Let $p_1,\ldots,p_n$ be a collection of distinct points in $\mathbb{R}^2$, no three of which lie on a line. For each $p_i$, let $\omega_i(p_1,\ldots,p_n)$ be the following ordered list (well-defined up to cyclic permutation). Choose some direction $\theta$ such that none of the $p_j$ lie on the ray from $p_i$ going in the direction $\theta$. Rotate $\theta$ clockwise in a full circle, and record the ordered list of the $p_j$ you encounter. The result is $\omega_i(p_1,\ldots,p_n)$.

The ordered lists of points $\omega_i(p_1,\ldots,p_n)$ thus encode some of the combinatorics of how the $p_i$ lie in the plane.

My question is under what circumstances can you go in the other direction? More precisely, assume that you are given $n$ ordered lists $\sigma_1,\ldots,\sigma_n$, where $\sigma_i$ contains exactly the elements of $\{p_1,\ldots,p_n\} \setminus \{p_i\}$ with no repetitions and is well-defined up to cyclic permutations. When can you find points $p_1,\ldots,p_n$ in $\mathbb{R}^2$ such that $\omega_i(p_1,\ldots,p_n) = \sigma_i$ for all $i$?

It is trivial that for $i=1,2,3$, this can always be achieved. However, for $i=4$ it is not hard to find $\sigma_i$ as above that can not be realized. Alas, it is hard to find any general patterns.

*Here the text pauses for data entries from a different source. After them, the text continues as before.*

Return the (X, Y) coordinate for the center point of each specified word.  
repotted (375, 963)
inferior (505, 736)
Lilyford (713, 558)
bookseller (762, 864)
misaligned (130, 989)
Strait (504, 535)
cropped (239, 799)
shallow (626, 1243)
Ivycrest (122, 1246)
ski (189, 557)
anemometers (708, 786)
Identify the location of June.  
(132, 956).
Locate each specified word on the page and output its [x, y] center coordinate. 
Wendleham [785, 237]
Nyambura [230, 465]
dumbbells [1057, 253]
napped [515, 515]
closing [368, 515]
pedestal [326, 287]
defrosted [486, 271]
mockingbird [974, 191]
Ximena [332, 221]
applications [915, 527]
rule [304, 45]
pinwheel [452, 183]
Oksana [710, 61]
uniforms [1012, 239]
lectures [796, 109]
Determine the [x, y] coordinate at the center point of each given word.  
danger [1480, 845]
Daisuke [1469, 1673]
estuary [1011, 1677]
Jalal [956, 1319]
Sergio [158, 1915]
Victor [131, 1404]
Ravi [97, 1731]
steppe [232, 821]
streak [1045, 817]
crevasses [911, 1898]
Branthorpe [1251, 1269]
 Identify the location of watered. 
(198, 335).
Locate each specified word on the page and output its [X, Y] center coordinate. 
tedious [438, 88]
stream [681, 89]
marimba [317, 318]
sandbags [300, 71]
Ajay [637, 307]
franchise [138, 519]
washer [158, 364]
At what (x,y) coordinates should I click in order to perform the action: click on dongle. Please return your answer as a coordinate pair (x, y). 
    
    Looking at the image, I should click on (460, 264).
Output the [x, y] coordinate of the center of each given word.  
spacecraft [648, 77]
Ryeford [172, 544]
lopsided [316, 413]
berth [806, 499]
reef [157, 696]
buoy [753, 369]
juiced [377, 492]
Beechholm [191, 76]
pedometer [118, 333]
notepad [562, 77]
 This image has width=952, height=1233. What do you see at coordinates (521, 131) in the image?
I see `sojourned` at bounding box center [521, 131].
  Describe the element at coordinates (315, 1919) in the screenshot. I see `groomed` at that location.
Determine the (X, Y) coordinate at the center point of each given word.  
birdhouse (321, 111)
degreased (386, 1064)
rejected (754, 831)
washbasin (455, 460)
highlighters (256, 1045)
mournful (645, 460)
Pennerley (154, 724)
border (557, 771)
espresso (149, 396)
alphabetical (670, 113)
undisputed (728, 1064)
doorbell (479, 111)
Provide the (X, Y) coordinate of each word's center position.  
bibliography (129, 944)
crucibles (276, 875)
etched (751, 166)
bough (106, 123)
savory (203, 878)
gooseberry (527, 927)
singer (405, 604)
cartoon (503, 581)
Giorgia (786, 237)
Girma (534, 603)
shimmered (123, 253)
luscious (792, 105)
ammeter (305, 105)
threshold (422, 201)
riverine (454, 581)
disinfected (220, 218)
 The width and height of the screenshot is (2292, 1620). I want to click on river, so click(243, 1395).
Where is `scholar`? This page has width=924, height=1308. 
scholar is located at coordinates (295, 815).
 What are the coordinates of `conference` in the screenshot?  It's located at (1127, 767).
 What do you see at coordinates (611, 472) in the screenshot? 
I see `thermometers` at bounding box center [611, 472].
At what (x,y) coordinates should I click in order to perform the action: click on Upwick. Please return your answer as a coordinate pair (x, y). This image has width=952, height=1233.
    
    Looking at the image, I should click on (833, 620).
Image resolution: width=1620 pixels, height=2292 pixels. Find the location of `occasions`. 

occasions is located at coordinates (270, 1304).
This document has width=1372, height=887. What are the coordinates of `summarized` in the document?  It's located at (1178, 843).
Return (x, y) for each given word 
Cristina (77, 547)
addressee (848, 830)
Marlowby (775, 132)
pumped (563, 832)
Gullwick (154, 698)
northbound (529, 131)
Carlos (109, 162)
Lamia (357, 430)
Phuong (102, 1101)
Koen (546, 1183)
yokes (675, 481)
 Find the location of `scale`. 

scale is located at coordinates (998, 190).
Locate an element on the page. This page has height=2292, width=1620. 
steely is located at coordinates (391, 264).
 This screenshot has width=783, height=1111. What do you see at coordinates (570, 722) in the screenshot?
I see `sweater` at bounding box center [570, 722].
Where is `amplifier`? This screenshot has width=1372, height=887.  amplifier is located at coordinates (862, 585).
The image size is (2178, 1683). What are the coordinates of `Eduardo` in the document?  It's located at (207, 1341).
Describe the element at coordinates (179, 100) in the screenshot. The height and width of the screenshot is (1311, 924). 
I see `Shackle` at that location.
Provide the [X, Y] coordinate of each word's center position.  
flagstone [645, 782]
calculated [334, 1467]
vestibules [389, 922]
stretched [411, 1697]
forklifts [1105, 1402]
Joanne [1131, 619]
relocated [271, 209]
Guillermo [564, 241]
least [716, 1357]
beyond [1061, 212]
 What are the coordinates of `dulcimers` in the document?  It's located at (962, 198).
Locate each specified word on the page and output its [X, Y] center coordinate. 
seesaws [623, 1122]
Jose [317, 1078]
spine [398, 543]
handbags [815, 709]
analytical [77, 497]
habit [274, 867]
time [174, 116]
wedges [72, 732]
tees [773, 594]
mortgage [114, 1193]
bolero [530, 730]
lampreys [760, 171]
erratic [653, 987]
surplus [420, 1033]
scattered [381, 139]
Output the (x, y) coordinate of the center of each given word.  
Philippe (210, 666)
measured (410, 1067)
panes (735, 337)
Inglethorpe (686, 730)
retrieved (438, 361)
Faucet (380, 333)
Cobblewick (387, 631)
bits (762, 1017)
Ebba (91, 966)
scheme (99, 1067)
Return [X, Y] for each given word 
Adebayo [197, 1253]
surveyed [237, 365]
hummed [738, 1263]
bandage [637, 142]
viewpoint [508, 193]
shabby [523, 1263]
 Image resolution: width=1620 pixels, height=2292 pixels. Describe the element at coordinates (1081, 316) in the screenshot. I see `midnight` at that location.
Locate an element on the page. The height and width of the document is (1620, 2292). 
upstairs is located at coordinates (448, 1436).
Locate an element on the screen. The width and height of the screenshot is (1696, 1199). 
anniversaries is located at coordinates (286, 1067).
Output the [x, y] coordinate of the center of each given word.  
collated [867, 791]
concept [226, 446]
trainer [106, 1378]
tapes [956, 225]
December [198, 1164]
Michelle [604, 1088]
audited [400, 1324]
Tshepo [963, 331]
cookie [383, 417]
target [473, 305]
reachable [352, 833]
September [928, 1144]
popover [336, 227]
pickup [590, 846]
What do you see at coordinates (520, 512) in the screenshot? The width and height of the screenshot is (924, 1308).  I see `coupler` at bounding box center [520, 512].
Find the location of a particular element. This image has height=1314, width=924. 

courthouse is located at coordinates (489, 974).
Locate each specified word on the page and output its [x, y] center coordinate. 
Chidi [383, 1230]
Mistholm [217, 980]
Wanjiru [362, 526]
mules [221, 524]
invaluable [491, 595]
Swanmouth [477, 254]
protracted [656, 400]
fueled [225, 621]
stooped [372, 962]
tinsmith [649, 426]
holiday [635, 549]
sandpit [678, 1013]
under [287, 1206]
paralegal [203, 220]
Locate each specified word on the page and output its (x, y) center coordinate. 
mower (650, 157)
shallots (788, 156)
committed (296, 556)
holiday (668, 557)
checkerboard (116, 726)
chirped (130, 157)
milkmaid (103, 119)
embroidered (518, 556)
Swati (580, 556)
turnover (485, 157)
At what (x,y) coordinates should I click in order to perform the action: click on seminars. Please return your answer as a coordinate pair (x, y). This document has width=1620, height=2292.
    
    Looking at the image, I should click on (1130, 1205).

Here is a slightly less vague question/guess as to what might be true. I wonder if there might be some kind of "local condition" of the following form. There exists some $N$ such that if $\sigma_1,\ldots,\sigma_n$ is a collection of lists as above, then there exists points $p_1,\ldots,p_n$ as above if and only if for every $m$ element subset $S$ of $\{p_1,\ldots,p_n\}$ with $m \leq N$, the lists obtained from the $\sigma_i$ by deleting the points not in $S$ and throwing away the corresponding lists can be realized?